In a court filing, a career civil servant revealed that a former employee of X was mistakenly granted the ability to modify a payment database.
A young ally of Elon Musk and former Treasury Department appointee was accidentally allowed to make changes to a sensitive payment database, an error that a civil servant noted was swiftly rectified.
Career civil servants at the Treasury Department, including Joseph Gioeli, the deputy commissioner at the Bureau of the Fiscal Service, provided sworn statements in response to a lawsuit challenging the access Mr. Musk's government efficiency team gained to sensitive federal payment systems.
The filings offer a more detailed account of the Treasury's decision to grant Tom Krause, a Silicon Valley software executive, and Marko Elez, a 25-year-old former employee of X, access to the payment systems, which distribute more than $5 trillion annually on behalf of the government. The Treasury Department and White House have consistently stated that Mr. Elez and Mr. Krause were given only "read-only" access to the data, which contains Americans' bank account and Social Security numbers.
However, in a court filing, Mr. Gioeli stated that Treasury staff discovered on February 6 that Mr. Elez had received "read/write permissions instead of read-only" to one payment database the preceding day. Mr. Gioeli confirmed that Treasury staff revoked his additional access and are investigating the incident.
"To the best of our knowledge, Mr. Elez never realized that he briefly had read/write permissions for the S.P.S. database and never took any action to exercise the 'write' privileges," Mr. Gioeli said.
Mr. Elez resigned from the Treasury Department on February 6, following the discovery of racist social media posts, though President Trump has suggested he should be reinstated. Mr. Krause was the only other Trump appointee granted access to the system, with the ability to read data initially retrieved by Mr. Elez, according to the court filings.
In the filings, the career Treasury staff and Mr. Gioeli outlined steps taken to mitigate potential cybersecurity threats posed by granting access to the sensitive systems, including monitoring Mr. Elez's activities. They also detailed a new process created by the Treasury to monitor and assist in blocking payments that the Trump administration is attempting to hinder.

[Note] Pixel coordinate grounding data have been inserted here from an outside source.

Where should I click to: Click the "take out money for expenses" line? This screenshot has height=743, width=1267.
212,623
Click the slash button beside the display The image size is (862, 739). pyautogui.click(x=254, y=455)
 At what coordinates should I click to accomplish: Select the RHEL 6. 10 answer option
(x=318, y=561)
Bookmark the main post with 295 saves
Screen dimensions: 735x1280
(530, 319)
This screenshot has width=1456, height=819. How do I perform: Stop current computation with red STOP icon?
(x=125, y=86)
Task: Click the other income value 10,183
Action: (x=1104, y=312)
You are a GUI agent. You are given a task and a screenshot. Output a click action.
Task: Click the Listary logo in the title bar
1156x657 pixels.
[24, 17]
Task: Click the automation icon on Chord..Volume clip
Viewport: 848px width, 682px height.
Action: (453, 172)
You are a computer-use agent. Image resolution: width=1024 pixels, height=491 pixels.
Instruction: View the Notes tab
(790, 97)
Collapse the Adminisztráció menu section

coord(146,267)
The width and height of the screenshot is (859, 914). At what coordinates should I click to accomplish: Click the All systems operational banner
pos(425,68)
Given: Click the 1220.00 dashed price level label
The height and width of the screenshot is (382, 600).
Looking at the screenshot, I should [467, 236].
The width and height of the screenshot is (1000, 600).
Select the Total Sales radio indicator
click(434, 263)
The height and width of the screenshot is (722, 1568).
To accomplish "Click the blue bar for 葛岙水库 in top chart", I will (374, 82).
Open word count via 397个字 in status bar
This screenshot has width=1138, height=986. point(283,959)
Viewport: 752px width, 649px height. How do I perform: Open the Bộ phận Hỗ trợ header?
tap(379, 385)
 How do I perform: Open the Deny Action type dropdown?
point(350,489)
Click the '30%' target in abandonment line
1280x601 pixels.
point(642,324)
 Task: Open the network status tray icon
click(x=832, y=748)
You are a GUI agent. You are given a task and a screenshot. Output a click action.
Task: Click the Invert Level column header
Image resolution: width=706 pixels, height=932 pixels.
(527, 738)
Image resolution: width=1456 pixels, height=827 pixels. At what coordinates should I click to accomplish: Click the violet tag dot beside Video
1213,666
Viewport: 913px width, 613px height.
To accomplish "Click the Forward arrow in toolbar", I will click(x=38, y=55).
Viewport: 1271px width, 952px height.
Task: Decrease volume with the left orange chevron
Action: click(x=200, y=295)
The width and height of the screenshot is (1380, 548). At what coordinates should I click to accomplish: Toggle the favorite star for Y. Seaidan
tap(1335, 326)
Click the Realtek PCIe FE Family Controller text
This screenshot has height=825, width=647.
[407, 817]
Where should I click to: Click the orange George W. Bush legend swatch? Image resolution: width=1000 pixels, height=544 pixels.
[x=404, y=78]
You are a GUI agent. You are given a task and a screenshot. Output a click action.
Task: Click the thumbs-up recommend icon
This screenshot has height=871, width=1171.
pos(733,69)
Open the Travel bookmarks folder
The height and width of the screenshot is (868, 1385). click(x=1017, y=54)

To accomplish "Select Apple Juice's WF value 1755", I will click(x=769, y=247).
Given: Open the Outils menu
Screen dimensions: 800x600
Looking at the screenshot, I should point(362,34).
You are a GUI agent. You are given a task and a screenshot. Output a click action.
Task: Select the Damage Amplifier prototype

Concerns about the representatives from Mr. Musk's so-called Department of Government Efficiency accessing Treasury's payment systems have alarmed Democrats, who have raised warnings about potential privacy breaches and blocked funding. A federal judge in New York recently blocked Trump appointees from the systems, although a subsequent order relaxed these restrictions.
During a speech in the Oval Office on Tuesday, Mr. Musk stated that his objective at the Treasury Department was to enhance tracking of government payments to identify any fraudulent activities.
"What we're talking about here, we're really just talking about adding common sense controls that should be present, but haven't been," he said.